To be done:
(a) Rewrite the forum post on the multivariate multilevel model, starting at "I’m trying to" and ending at "et al. (2014)).", and put "correlations" in place of "covariances".
(b) Carry on the forum post about fitting an unbalanced multivariate multilevel model in Stan from the point where it stops.

Provided passage:
============
Unbalanced Multivariate Related-Outcomes Multilevel Model - trouble with different number measurements


I’m trying to fit a multivariate related-outcomes multilevel model. One purpose of such a model is to obtain covariances between random effects and covariances between residual errors across my two outcomes (repeated measurements: meas1, meas2) (if interested, see Baldwin et al. (2014)).

The model below works fine as long as my data have the same number of observations per participant for meas1 and meas2. (You can see that I’ve been trying to set it up to allow for unbalanced data though.) All participants have multiple observations for meas1 and meas2.

stan_code <- "
data { 
  int<lower=1> NOBS1; //number of obs for meas 1  
  int<lower=1> NOBS2; //number of obs for meas 2
  int<lower=1> NSUB; //number of subjects

  int<lower=1,upper=NSUB> id1[NOBS1]; //id membership for meas 1 
  int<lower=1,upper=NSUB> id2[NOBS2]; //id membership for meas 2
  int<lower=1> meas1_trl[NOBS1]; //trl membership for meas 1
  int<lower=1> meas2_trl[NOBS1]; //trl membership for meas 2

  vector[NOBS1] meas1; //scores for meas 1
  vector[NOBS2] meas2; //scores for meas 2

transformed data { 
  vector[NOBS1] meas1_idv = rep_vector(1,NOBS1); //random effs int meas 1
  vector[NOBS2] meas2_idv = rep_vector(1,NOBS2); //random effs int meas 2
  vector[2] Y[NOBS1]; //store meas1 and meas2 into same vector for multi_normal_cholesky
                      //only works b/c NOBS1=NOBS2

  for (n in 1:NOBS1) //only works b/c NOBS1=NOBS2
    Y[n] = [meas1[n], meas2[n]]';

parameters { 
  vector[2] pop_int; //population-level intercepts
  vector<lower=0>[2] sig_err; //population-level residual
  cholesky_factor_corr[2] Lrescor; //population-level residuals
  cholesky_factor_corr[4] L_omega; //random effects

  vector<lower=0>[4] L_sigma; //person-level standard deviations 
  matrix[4, NSUB] ind_groeffs; //unscaled person-level effects 

transformed parameters { 
  matrix[NSUB, 4] rs = (diag_pre_multiply(L_sigma, L_omega) * ind_groeffs)'; 
    //correlations for random effects
  vector[2] L_sigma_res = [sig_err[1], sig_err[2]]';

model { 
  //vector[NOBS1] mu1; 
  //vector[NOBS2] mu2;

  vector[2] Mu[NOBS1]; //only possible b/c NOBS1=NOBS2
  for (n in 1:NOBS1) { 
    Mu[n,1] = pop_int[1] + 
      (rs[,1][id1[n]]) * meas1_idv[n] + 
      (rs[,2][id1[n]]) * meas1_trl[n]; 
  for (n in 1:NOBS2) { 
    Mu[n,2] = pop_int[2] + 
      (rs[,3][id2[n]]) * meas2_idv[n] + 
      (rs[,4][id2[n]]) * meas2_trl[n]; 

  //set priors
  pop_int ~ normal(0,5);
  sig_err ~ cauchy(0,10);
  L_sigma ~ cauchy(0,10);
  Lrescor ~  lkj_corr_cholesky(2);
  L_omega ~  lkj_corr_cholesky(2);
  to_vector(ind_groeffs) ~ normal(0,1);
  Y ~ multi_normal_cholesky(Mu, diag_pre_multiply(L_sigma_res, Lrescor));

generated quantities { 
  matrix[4,4] omega_ind;
  matrix[4,4] sigma_ind;
  matrix[2,2] omega_res;
  matrix[2,2] sigma_res;
  omega_ind = multiply_lower_tri_self_transpose(L_omega);
  sigma_ind = quad_form_diag(omega_ind, L_sigma);
  omega_res = multiply_lower_tri_self_transpose(Lrescor);
  sigma_res = quad_form_diag(omega_res, L_sigma_res);

The problem is that I can’t figure out how to use the multi_normal_cholesky line without making Y contain an equal number of observations for both measurements.
============
Data block:
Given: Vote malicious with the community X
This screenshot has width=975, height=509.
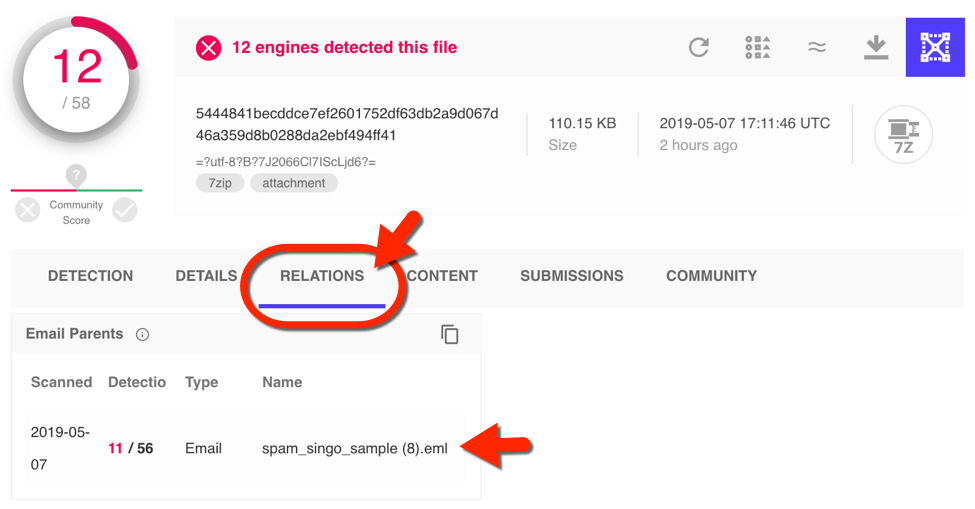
============
Answers to the exercises:
(a)
I’m trying to fit a multivariate related-outcomes multilevel model. One purpose of such a model is to obtain correlations between random effects and correlations between residual errors across my two outcomes (repeated measurements: meas1, meas2) (if interested, see Baldwin et al. (2014)).

(b)
Y ~ multi_normal_cholesky(Mu, diag_pre_multiply(L_sigma_res, Lrescor));

If I try to estimate them separately the errors separately using something like…

meas1 ~ normal(mu1,sig_err[1]);
meas2 ~ normal(mu2,sig_err[2]);

… then I’m unable to estimate the covariance between sig_err[1] and sig_err[2], which I need.

Does anyone have any suggestions about the code I need to use in order to get the covariances between residuals once I put in a different number of observations for meas1 and meas2?


If you want to use:

y ~ multi_normal(..., ...)

where you don’t have all the values of y, that sounds like a missing data problem to me.

And unless I’m being a goof and missing something, I think you can marginalize out your missing data and just do the thing in section 11.5, “Missing Multivariate Data” in the 2.17 manual.

Does that sound like what you’re doing?

Thanks for the response.

I saw that section of the manual and just re-read it. I’m not sure it applies, but I might be missing something.

(I should have explained this in my previous post.) These are repeated measurements taken during behavioral experiments, and whether a response is included as a measurement has to do with the accuracy of the participant’s response. So, if a participant has more of one type of measurement (say, meas1), that’s simply due to having better accuracy.

I don’t quite think of this as a missing-data issue, but I should have explained the nature of the measurements in my initial post. I can see how it was misleading. Or, am I missing something else about 11.5?


:) I’ve continued to ponder this. I just read footnote 2 (pasted below) in section 11.5, where it talks about this applying to situations in which you don’t necessarily want to impute data.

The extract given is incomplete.